[Stored records]

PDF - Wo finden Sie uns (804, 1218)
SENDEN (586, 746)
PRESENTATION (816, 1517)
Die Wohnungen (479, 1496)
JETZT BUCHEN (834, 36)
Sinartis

#### Task to complete
What is needed here is an exact copy of all the entries.

#### Solution
PDF - Wo finden Sie uns (804, 1218)
SENDEN (586, 746)
PRESENTATION (816, 1517)
Die Wohnungen (479, 1496)
JETZT BUCHEN (834, 36)
Sinartis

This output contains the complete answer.